針と糸は、もちろん名コンビであるわけですが、針宮君と糸井さんという、二人の冒頭の出会いからこの物語の向かっていく方向は予見されています。先輩に憧れて被服部に入ったものの、手際の良くない糸井さんは、針宮君に手ほどきを依頼します。痛めた足を引きずりながら、被服部が活動する被服室に出入りするようになった針宮君は、やはり悩み続けます。なにせ、被服部では型紙から切り出して、本物のドレスを作ることができるのです。強い憧れを抱きながらも、自分の気持ちに正直になれない針宮君。幼稚園児の頃からピンク好きなのをバカにされ、好きなものを表に出してはいけないと、自分をセーブし続けてきた少年には刺激が強すぎる場所です。男子が嫌いな被服部の先輩からも同志として認めてもらった針宮君は、迷いながらも自分の気持ちに対峙していきます。いつも自分を気づかい、サッカーの練習に戻ってこないかと誘ってくれるカイトに対して、どう向き合ったら良いのか。苦悩を乗り越えて、物語の最後を飾る被服部のファッションショーでブレイクするまで、楽しくて何度も読み返したくなる幸福感に溢れた物語は続きます。読んでいるだけでも面映く、なんだか照れてしまうのは、主人公の針宮君の恥ずかしがる気持ちにシンクロしてしまうから。この感覚ときたら、結構、たまらないものがありますが、それがまた快感でもあるんですね。恥ずかし嬉しいとはこんな感じでしょうか。

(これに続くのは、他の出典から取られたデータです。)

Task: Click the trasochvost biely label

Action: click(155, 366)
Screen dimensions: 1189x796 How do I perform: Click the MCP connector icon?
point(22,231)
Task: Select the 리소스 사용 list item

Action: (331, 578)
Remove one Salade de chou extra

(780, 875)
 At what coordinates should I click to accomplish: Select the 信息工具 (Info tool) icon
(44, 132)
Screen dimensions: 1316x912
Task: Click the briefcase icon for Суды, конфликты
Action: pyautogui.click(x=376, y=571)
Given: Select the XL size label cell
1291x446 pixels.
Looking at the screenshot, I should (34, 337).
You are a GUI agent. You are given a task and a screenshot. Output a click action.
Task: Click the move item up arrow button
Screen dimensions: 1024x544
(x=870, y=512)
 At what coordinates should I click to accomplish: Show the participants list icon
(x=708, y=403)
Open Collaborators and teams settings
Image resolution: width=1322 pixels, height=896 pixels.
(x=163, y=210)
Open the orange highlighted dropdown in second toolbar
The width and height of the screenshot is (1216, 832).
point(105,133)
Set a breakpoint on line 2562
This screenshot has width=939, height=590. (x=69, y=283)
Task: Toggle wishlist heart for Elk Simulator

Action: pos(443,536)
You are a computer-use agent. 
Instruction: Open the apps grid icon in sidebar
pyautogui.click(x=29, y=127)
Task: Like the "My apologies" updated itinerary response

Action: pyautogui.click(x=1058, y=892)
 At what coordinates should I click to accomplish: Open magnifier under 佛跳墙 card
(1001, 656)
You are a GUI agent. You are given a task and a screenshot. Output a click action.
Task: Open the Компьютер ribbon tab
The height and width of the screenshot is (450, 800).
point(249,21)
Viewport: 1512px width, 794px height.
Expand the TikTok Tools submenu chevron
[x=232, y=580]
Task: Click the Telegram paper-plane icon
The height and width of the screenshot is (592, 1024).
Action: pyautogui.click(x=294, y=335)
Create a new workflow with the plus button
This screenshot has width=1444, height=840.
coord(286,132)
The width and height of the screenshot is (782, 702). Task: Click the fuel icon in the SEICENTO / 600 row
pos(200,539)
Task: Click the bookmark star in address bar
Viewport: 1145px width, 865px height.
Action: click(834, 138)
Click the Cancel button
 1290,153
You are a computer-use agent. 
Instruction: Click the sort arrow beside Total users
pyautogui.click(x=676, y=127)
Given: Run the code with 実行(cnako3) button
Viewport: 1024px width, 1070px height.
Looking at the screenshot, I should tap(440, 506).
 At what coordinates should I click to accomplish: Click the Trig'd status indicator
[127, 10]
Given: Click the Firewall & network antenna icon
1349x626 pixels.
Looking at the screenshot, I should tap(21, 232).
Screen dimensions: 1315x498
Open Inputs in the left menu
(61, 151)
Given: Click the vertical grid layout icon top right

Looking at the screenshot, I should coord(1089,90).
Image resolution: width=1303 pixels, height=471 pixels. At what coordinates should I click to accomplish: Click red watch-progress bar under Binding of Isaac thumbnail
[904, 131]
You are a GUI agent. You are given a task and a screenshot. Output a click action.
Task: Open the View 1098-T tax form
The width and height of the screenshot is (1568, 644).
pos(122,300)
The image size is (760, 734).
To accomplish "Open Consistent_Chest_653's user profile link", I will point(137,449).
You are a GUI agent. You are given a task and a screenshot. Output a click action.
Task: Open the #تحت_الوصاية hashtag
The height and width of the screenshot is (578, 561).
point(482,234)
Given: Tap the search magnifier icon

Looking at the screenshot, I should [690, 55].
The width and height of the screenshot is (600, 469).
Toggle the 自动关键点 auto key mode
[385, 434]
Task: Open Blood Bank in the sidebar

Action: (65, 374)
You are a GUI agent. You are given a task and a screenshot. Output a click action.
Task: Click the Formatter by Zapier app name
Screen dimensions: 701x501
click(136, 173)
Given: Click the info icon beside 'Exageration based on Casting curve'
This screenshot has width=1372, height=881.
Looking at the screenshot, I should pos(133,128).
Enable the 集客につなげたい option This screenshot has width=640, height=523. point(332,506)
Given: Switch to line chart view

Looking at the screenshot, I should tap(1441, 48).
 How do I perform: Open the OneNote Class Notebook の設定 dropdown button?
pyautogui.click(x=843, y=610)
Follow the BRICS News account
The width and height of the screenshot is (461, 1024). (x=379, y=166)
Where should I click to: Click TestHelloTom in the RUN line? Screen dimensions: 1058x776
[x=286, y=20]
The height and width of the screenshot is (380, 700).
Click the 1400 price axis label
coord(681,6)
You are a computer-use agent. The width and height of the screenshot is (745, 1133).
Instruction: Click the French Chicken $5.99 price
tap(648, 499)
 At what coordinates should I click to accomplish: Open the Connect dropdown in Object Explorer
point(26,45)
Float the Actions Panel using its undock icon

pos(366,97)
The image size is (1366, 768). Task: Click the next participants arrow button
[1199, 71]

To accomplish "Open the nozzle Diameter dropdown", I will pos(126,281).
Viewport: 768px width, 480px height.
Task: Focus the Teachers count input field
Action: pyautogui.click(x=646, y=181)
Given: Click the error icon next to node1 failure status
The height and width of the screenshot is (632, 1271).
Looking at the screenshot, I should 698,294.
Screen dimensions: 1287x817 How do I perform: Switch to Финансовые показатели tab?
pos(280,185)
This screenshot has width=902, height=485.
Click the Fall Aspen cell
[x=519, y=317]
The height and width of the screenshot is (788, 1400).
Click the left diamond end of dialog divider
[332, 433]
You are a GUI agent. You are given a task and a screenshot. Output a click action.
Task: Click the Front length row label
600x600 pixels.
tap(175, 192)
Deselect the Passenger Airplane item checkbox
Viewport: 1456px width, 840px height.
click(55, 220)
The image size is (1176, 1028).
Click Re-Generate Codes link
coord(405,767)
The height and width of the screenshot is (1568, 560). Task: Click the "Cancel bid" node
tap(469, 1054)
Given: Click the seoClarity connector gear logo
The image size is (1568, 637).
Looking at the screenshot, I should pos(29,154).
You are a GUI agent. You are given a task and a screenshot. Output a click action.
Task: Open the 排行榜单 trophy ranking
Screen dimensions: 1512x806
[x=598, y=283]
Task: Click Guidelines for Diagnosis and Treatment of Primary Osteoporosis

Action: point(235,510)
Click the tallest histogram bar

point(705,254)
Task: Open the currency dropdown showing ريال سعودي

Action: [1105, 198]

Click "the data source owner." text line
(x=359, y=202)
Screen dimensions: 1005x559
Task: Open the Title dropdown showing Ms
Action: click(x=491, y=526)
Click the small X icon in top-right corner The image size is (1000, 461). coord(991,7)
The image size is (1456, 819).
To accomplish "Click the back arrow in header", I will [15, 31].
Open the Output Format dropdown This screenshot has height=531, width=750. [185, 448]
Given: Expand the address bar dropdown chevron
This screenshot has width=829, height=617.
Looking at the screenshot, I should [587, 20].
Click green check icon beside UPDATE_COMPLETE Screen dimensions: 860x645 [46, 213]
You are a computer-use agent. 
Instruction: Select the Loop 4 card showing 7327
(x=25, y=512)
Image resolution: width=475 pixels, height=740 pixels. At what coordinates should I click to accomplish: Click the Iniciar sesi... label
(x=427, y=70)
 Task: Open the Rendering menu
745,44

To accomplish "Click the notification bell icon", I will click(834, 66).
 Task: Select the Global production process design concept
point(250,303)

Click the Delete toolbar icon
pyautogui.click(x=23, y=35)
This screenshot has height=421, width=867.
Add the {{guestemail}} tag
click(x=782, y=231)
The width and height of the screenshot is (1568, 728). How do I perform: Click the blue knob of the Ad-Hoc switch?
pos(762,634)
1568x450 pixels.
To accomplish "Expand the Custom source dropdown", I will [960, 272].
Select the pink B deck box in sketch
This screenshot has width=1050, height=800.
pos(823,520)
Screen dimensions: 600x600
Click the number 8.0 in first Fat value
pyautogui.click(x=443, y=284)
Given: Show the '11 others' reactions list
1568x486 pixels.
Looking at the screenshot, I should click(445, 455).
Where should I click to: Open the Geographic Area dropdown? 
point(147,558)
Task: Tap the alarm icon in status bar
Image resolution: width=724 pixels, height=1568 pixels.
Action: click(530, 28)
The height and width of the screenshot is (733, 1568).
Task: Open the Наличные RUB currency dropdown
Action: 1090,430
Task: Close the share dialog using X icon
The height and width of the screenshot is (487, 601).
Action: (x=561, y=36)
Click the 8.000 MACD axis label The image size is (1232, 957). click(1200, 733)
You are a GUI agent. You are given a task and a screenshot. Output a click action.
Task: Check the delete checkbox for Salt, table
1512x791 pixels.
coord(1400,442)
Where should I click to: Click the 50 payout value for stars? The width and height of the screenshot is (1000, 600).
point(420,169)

好きな気持ちをこじらせることがあります。自分が好きならそれだけでいいのに、誰かの目や評価を気にしてしまうと、好きでいることさえ難しくなるものです。針宮君が安いハギレを買いに通う、クラフトショップの店員でゴスロリの格好をしたモモちゃんは、明らかに男性。親しくなったモモちゃんからは、好きなことを隠すのは難しいと言われます。人の目などどうでもいいし、みんなに理解してもらうことは無理なのだと言うモモちゃんの堂々とした態度を見ながら、それでも針宮君は考えます。どうせ人にはわかってなどもらえない、ものなのか。理解してもらわなくてもいいと諦めることも選択肢のひとつです。それでもやはり、人には理解してもらった方がいいのです。やりたいことを我慢しないでやる。隠すこともしない。自分やまわりに嘘をつくことより、好きなものを好きという方がずっといい。それを受け入れてもらえるかどうかはわからない。けれどチャレンジしてみる価値はある。開き直って我が道を行くこともできますが、周囲の理解を得られることだってあります。祝福はされないまでも、気持ちをわかってもらえる可能性もあるのです。自分の口から思いを伝える瞬間が近づいてきます。その告白がどんな波紋を生むのかわかりません。少しの勇気が少年の世界を変えて行きます。現実は過酷かも知れませんが、物語の世界はかくも優しく受け入れてくるものです。いや、現実もまた小さな勇気で変えていくことができるかも知れないし、チャレンジには意味があるはずだと、読者の少年少女を勇気づけるでしょう。物語はこれで完結ですが、続刊にも続くようです。やや自分の気持ちで精一杯だった針宮は他者の気持ちにどんな視線を向けていくのか。そんな成長も読んでみたいところです。